2.3.4 發酵溫度對發酵液中可溶性肽含量及鮮味強度的影響

發酵溫度對發酵液中可溶性肽含量及鮮味強度的影響如圖6 所示。

圖6 發酵溫度對發酵液中可溶性肽含量及鮮味強度的影響Fig.6 Effects of the fermentation temperature on the soluble peptide content and the umami intensity in fermentation broths

由圖6 可知，在20 ℃下發酵，鮮味強度達到最高值11.48，而此時可溶性肽含量也較少；其次是35 ℃，鮮味強度為10.72，此時可溶性肽含量最多，達到50.05 mg/g。由于發酵溫度過低會導致微生物生長緩慢，而溫度過高會使菌體死亡[26]，均不利于微生物的生長[27]，所以綜合考慮，選擇發酵溫度35 ℃為最佳水平。

2.4 響應面Box-Behnken 試驗設計優化

2.4.1 響應面優化結果和方差分析

根據單因素試驗結果，三因素三水平Box-Behnken響應面試驗的設計方案及結果如表3 所示。

表3 響應面設計方案及結果Table 3 Design scheme and the results of Box-Behnken response surface experimental

利用Design-Expert 8.0.6 軟件對試驗數據進行二次多元回歸擬合，得到發酵液的可溶性肽含量（Y1）與鮮味強度（Y2）對編碼自變量A（接種量）、B（底物添加量）、C（發酵溫度）的回歸方程為Y1=47.08+0.61A+3.23B+0.068C+0.28AB-0.37AC-0.48BC-5.13A2-6.11B2-2.42C2；Y2=13.66+0.44A-0.25B+1.07C-0.5AB-0.81AC+0.17BC-1.38A2-0.36B2-2.82C2。對上述回歸模型進行方差分析，結果見表4 和表5。

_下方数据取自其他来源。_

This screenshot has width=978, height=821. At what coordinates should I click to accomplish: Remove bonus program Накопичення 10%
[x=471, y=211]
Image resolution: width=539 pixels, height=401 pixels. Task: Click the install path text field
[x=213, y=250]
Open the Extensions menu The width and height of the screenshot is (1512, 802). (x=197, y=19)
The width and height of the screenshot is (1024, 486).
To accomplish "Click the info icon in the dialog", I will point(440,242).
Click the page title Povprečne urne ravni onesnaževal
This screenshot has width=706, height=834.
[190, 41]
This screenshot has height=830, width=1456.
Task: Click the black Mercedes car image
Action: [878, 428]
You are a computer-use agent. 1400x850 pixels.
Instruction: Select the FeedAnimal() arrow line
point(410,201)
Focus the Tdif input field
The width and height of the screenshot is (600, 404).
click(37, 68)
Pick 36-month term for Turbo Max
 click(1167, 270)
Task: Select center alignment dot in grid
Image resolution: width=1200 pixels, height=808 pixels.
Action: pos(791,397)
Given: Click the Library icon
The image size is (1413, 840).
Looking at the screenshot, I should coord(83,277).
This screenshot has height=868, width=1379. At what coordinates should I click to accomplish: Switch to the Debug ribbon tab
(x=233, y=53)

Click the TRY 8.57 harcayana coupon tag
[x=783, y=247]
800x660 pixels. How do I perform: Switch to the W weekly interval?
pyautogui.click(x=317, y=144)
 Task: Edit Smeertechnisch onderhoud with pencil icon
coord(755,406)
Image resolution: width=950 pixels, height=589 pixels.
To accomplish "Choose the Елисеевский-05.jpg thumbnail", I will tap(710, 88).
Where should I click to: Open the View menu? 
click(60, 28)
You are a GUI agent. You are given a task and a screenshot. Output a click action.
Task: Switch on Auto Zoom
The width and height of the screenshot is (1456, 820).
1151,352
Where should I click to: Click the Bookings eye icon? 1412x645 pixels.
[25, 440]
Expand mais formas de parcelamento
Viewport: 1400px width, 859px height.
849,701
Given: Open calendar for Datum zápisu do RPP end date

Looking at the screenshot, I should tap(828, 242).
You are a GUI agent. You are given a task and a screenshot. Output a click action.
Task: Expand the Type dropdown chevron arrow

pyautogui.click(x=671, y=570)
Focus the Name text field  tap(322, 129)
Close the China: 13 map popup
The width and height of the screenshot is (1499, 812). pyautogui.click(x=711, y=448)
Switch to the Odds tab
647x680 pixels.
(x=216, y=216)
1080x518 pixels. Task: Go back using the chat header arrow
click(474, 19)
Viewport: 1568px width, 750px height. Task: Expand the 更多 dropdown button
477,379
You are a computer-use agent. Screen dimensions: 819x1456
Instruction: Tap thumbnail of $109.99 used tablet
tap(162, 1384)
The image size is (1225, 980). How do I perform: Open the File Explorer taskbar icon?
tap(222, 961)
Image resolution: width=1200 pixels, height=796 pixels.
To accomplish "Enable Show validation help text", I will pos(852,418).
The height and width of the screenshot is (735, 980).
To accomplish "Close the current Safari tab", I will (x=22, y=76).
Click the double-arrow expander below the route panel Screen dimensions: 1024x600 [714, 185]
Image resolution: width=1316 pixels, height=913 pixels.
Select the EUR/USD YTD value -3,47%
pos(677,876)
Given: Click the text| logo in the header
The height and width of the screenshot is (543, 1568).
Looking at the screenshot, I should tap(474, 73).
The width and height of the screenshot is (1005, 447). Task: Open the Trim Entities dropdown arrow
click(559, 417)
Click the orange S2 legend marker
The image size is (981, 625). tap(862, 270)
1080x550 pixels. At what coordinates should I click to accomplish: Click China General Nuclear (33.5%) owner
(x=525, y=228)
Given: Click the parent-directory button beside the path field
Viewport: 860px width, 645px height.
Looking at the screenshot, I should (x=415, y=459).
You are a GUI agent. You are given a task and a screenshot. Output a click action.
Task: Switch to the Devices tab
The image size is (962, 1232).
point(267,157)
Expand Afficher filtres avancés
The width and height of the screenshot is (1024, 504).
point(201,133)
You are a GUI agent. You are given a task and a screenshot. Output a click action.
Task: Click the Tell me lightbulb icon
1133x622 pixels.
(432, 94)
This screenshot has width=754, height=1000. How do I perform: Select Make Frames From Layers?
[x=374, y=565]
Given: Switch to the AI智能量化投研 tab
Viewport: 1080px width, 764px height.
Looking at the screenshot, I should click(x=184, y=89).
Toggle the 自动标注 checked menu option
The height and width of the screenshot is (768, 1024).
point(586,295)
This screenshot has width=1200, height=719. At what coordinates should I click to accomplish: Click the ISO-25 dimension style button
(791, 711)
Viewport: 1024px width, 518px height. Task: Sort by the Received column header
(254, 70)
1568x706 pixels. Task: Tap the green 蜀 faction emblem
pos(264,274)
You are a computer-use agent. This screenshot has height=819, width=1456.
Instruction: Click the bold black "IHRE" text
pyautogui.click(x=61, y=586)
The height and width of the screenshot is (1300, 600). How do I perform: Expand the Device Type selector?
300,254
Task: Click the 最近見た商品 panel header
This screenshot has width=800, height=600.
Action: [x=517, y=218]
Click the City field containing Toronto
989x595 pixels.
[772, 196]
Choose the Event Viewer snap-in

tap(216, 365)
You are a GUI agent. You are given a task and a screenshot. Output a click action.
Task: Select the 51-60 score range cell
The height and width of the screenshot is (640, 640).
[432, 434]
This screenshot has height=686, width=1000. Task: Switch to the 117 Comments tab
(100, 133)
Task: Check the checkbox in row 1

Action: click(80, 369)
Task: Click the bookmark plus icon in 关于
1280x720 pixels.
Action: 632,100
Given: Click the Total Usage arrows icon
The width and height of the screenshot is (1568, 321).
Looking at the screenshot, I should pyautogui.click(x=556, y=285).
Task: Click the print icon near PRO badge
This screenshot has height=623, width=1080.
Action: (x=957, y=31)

表4 可溶性肽含量方差分析Table 4 Analysis of variance（ANOVA）for the soluble peptide content

表5 鮮味強度方差分析Table 5 Analysis of variance（ANOVA）for the umami intensity

由表4 可知，可溶性肽含量的回歸模型達到極顯著水平（P＜0.000 1），方程的失擬項不顯著（P=0.159 4＞0.05），說明該模型擬合度良好，回歸方程的可信度高，適用于發酵工藝的優化。信噪比為19.357（＞4），R2=0.983 3，說明多肽濃度的預測值與實際值直接有很好的擬合度；由表5 可知，鮮味強度的回歸模型達到極顯著水平（P＜0.000 1），方程的失擬項不顯著（P=0.107 3＞0.05），信噪比為20.932（＞4），R2=0.981 0，說明鮮味強度的預測值與實際值直接有很好的擬合度。綜上，可以用此模型預測和分析微生物發酵鵝骨制備鮮味肽的發酵工藝。各因素交互作用對可溶性肽含量及鮮味強度的影響見圖7。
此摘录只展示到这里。